When I was growing up, I thought my mum was the most beautiful mother in the world!  I would sit in our bathroom, cross-legged on a white fluffy stool and gaze at her as she applied her make-up. I was fascinated, watching her dip her cosmetic brush into the sink water, then she’d dab the brush into her charcoal Estee Lauder eye shadow and transform her deep set eyes into a picture of glamour.   And when I got older, we’d share a glass of wine together in that same bathroom as we groomed ourselves, swapped clothes and talked about life.

Mum never left the house without her strawberry blonde hair curled, her elegant high heels on and apricot lipstick.
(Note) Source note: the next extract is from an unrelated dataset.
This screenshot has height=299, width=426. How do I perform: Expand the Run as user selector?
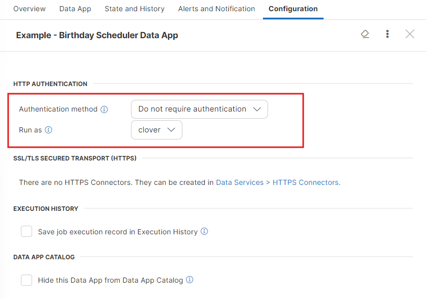tap(156, 130)
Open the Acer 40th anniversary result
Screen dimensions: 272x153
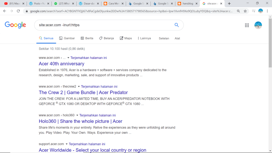[61, 64]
And when she graced a room, you noticed her. She smelt sweet, always wafting in Youth Dew perfume that infused into her clothing and permeated her skin.  That smell made me feel so safe.

The dreaded Mother’s Day is sneaking up on me.  And anyone who is missing a loved one, be it their mother or their baby will understand when I say dreaded.
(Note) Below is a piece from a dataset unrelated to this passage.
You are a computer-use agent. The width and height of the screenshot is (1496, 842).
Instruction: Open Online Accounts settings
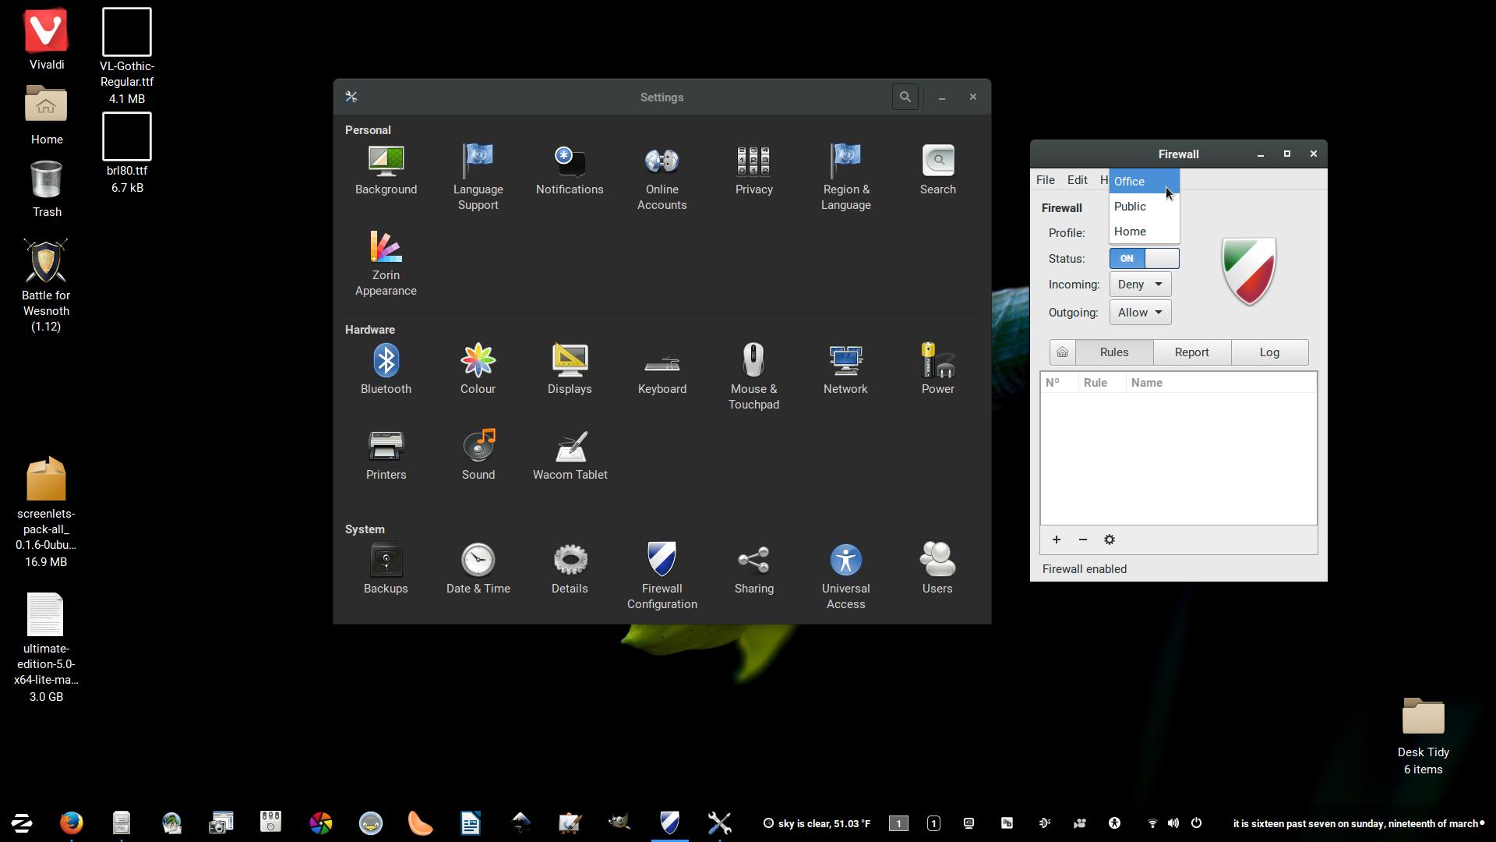(662, 162)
You can’t avoid it, the happy advertisements are everywhere.  Even my in-box isn’t a sacred place anymore as email after email arrive announcing gift ideas…for example, from United Airlines – “Last minute gifts for your Mom — and my Facebook friends are changing their profile photos for smiling ones with their alive mothers! Even bloody Von’s supermarket’s flyer is covered in adverts of beautiful bouquets and Hershey’s chocolates “For Your Mom!”

Well what do we mum-less people do?  Or we mums who are missing our child? Or mums that desperately want a child?  You can’t hide!  It’s another hard day on the calendar to face each year. One of my hardest. It’s a bittersweet day and I’m trying not to let my mind wander.

Savannah made me a mother.  I was totally unprepared for the immediate love that enveloped me the moment I saw her.  And Dempsey, my joy, will help me to survive another Mother’s Day with her pampering kisses and her ability to anchor my heart.  However, my Mother’s Day hurts….my grief gets magnified….and while I do try hard not to let the pain get a grip on me, this week I’ve been weeping a lot.

On Sunday, I’ll miss Savannah and I’ll miss hearing Mum’s voice.  My mother, who was always smiling and positive.  She shaped my character…and while she never said, “Here are the tools Diana, I will teach you”… she led by example, with her passion for living and her encouraging philosophy on life.

I have to be thankful for having known her at all!  I am brutally aware that my sister’s twin daughters will never appreciate that exquisite moment when your mother transfers all her love into you in a hug. Nobody else gives that unconditional love that your mother can.

How does anyone else on this earth replace that?   How do we get through a Mother’s Day without missing the magic that is your Mum?   Well I don’t think you do.  I think you get through it the best way you can and hope, if you are lucky enough to have a child, or a husband, or a friend, or someone, that will make you feel special….then through your tears, smiles will emerge, which are food for your spirit and help remind you all is not lost.

When I was a little girl, Mum would wrap me up in her arms on her lap and say, “How did I get so lucky to get you!  You could’ve gone to some other mother!” And I find myself saying this now to Dempsey, who giggles and says “Muuummyyy!” and hugs me tighter.

So on Sunday, I’ll try to channel my mother’s magic into me.  And hopefully, set a fine example for my daughter…..to give Dempsey tools that she may need one day.  I know my mum lives on through me, as Savannah lives on through Demps and Tarnia will always be around with her four beautiful children.

I rarely smell my Mum’s Youth Dew perfume anymore.  Its’ an old fragrance.  However, a few days ago, at our friend Michelle’s house, her sweet mother welcomed me with a hug. And as I embraced her, my sense’s stirred. I realized she was wearing Mum’s perfume, and it was comforting!  I held her for just a few moments longer than I should have. and just for a second, I imagined she was Mum.

Diana Doyle 2011

Diana Doyle

Diana Doyle lives in Los Angeles with her husband, Peter, and her six-year-old daughter Dempsey. Their daughter Savannah was born in 1999. She was diagnosed with Metachromatic Leukodystrophy, which is similar to Lou Gehrig’s disease at the age of two-and-a-half. She died at age four. Since then, Diana has been speaking and writing in hopes of helping others who are dealing with losses of all kinds.